## Task instructions
Given the entries that follow, write out exactly the lines starting at the one containing "You are a computer-use agent. Viewport: 1016px" and ending at the one containing "Task: Select the 黑色 color filter", both ends included, and only those.

## Information given
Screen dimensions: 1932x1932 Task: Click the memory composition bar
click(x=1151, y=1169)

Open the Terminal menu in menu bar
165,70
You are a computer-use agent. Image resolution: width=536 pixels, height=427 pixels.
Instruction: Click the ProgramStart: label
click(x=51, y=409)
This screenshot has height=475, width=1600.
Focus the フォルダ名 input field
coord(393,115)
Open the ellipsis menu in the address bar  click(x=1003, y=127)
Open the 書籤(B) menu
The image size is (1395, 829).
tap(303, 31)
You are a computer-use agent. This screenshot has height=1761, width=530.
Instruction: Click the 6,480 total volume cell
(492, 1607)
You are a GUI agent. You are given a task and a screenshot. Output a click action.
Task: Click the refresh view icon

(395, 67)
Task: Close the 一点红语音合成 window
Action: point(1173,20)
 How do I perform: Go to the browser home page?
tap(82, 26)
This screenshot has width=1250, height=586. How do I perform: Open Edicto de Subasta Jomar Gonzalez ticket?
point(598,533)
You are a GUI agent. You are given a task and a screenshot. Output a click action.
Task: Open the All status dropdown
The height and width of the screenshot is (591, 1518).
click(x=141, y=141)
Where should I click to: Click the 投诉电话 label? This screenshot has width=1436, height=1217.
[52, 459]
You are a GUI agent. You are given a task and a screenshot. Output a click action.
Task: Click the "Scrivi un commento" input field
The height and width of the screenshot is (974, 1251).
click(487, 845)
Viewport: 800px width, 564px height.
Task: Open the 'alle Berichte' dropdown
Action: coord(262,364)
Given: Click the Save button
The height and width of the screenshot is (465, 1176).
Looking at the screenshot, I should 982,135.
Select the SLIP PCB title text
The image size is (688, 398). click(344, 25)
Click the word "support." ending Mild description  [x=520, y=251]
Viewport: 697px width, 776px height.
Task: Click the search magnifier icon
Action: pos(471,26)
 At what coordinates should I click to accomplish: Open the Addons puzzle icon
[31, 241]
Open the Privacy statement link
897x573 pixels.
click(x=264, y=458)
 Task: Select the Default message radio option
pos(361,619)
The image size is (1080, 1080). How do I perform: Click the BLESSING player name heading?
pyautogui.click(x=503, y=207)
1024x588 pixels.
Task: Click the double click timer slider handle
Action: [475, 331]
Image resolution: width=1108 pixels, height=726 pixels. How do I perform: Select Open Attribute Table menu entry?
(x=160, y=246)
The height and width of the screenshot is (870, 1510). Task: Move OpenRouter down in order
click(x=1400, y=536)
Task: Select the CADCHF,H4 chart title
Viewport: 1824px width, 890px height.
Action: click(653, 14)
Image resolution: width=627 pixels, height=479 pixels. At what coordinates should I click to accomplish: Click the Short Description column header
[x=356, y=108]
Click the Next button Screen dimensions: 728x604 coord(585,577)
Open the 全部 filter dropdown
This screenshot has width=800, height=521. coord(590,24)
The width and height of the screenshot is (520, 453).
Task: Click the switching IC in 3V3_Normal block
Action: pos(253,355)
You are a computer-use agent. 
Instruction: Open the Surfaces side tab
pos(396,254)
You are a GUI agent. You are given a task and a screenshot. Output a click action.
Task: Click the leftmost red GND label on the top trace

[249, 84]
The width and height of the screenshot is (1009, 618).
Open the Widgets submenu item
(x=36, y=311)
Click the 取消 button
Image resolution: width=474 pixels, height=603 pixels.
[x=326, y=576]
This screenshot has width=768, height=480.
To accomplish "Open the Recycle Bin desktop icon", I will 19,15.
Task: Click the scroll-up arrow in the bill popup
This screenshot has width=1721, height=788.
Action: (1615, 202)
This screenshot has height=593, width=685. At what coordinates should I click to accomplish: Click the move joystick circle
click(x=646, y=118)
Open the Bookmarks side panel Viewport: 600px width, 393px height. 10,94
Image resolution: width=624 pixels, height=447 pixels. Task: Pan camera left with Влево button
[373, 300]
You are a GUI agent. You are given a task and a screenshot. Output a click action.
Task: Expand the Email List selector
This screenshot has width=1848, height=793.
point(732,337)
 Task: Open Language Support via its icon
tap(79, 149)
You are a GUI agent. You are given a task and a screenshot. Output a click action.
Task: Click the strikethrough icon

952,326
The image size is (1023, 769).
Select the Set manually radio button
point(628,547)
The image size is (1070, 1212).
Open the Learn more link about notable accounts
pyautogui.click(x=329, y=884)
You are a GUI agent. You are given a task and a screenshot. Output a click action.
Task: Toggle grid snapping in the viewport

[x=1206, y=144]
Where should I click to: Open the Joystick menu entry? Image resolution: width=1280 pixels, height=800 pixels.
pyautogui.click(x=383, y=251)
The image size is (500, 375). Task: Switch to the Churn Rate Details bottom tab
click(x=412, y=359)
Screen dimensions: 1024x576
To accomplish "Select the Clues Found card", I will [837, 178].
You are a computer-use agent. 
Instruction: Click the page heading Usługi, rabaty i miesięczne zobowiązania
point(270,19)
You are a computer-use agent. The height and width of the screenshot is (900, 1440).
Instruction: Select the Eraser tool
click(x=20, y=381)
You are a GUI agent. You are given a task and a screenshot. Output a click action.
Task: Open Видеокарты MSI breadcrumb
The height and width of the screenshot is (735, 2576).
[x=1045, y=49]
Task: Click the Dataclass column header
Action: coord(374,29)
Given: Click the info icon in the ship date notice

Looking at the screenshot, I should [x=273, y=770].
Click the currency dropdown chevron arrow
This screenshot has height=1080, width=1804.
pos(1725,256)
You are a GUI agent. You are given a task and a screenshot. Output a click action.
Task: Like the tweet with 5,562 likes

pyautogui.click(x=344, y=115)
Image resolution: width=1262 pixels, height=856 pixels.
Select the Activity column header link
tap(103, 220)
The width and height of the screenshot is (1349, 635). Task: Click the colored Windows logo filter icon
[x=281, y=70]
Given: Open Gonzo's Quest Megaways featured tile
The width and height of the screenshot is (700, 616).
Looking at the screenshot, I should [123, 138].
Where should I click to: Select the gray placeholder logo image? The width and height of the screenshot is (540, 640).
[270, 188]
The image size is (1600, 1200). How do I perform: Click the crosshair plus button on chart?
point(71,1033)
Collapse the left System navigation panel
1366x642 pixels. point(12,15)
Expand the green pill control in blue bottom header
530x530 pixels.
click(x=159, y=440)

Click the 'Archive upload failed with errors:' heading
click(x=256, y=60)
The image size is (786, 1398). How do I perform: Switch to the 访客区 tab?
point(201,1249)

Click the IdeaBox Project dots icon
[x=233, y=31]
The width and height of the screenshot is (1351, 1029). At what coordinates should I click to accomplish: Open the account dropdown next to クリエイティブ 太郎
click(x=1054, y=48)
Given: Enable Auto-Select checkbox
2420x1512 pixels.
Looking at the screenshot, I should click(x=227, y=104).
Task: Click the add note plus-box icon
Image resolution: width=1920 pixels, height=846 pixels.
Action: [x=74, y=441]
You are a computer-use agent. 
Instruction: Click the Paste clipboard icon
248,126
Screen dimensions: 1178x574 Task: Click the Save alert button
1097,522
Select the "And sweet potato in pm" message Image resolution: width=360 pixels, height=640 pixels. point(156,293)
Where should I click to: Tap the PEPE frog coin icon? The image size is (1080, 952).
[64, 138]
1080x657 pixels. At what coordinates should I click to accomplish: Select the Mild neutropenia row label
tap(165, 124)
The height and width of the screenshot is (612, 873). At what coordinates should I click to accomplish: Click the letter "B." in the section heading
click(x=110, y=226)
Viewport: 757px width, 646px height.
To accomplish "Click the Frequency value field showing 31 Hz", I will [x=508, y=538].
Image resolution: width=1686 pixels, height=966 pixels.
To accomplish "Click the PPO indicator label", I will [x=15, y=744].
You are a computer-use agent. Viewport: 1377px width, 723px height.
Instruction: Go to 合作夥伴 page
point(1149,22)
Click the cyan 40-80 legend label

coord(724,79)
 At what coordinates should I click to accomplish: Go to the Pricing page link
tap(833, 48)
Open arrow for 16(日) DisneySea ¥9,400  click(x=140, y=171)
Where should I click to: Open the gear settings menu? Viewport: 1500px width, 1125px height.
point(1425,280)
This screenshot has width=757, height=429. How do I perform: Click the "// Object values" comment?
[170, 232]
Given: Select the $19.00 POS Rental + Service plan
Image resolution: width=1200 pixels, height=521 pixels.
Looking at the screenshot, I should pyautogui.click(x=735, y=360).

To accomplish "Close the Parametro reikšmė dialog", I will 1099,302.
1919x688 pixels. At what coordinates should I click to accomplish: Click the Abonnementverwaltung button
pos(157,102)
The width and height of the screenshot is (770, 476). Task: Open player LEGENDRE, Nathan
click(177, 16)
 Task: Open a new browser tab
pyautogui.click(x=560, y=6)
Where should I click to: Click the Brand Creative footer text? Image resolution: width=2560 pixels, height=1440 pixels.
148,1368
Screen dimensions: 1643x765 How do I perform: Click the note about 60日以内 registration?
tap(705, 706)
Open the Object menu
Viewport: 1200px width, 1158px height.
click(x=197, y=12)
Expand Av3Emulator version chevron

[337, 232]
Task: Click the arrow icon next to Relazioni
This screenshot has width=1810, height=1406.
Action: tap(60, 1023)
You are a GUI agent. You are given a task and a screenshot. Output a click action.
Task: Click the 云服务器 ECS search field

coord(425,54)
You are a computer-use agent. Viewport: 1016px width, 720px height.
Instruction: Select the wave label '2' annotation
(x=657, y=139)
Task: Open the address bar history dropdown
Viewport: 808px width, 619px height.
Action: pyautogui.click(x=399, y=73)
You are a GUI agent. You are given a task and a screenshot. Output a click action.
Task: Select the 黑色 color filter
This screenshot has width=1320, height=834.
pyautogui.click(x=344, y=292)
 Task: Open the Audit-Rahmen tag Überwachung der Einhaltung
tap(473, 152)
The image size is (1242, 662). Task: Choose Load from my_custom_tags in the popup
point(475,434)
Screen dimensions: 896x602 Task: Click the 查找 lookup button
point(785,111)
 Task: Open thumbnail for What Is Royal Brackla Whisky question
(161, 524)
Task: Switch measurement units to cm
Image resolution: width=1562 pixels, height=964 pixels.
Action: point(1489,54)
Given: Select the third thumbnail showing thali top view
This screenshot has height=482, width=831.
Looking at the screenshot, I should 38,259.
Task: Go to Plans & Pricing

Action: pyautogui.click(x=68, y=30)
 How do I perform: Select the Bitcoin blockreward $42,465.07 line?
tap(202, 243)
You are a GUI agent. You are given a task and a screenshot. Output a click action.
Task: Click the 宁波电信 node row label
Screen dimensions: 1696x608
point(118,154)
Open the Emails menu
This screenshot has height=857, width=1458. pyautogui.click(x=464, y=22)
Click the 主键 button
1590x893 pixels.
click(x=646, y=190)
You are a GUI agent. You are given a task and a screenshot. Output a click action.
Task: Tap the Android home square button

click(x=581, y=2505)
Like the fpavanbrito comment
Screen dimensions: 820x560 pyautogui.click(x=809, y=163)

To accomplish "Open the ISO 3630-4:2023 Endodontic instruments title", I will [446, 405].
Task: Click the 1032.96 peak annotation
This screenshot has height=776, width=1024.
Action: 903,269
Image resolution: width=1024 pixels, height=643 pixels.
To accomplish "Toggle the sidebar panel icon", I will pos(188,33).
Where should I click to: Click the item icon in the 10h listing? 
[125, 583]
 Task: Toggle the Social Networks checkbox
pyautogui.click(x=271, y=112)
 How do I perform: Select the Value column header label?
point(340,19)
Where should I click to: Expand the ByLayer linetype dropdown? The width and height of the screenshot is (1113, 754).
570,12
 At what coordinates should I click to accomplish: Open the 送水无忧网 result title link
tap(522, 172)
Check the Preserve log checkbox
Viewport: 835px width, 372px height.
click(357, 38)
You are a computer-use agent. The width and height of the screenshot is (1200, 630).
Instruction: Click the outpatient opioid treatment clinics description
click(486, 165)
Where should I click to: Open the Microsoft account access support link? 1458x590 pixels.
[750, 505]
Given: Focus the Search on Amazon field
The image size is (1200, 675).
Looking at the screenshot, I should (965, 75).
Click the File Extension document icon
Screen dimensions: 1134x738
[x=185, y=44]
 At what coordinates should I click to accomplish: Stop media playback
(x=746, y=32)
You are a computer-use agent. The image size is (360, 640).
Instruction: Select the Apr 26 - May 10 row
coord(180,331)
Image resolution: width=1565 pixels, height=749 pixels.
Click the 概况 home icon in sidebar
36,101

## Written answer
You are a computer-use agent. Viewport: 1016px width, 720px height.
Instruction: Select the wave label '2' annotation
(x=657, y=139)
Task: Open the address bar history dropdown
Viewport: 808px width, 619px height.
Action: pyautogui.click(x=399, y=73)
You are a GUI agent. You are given a task and a screenshot. Output a click action.
Task: Select the 黑色 color filter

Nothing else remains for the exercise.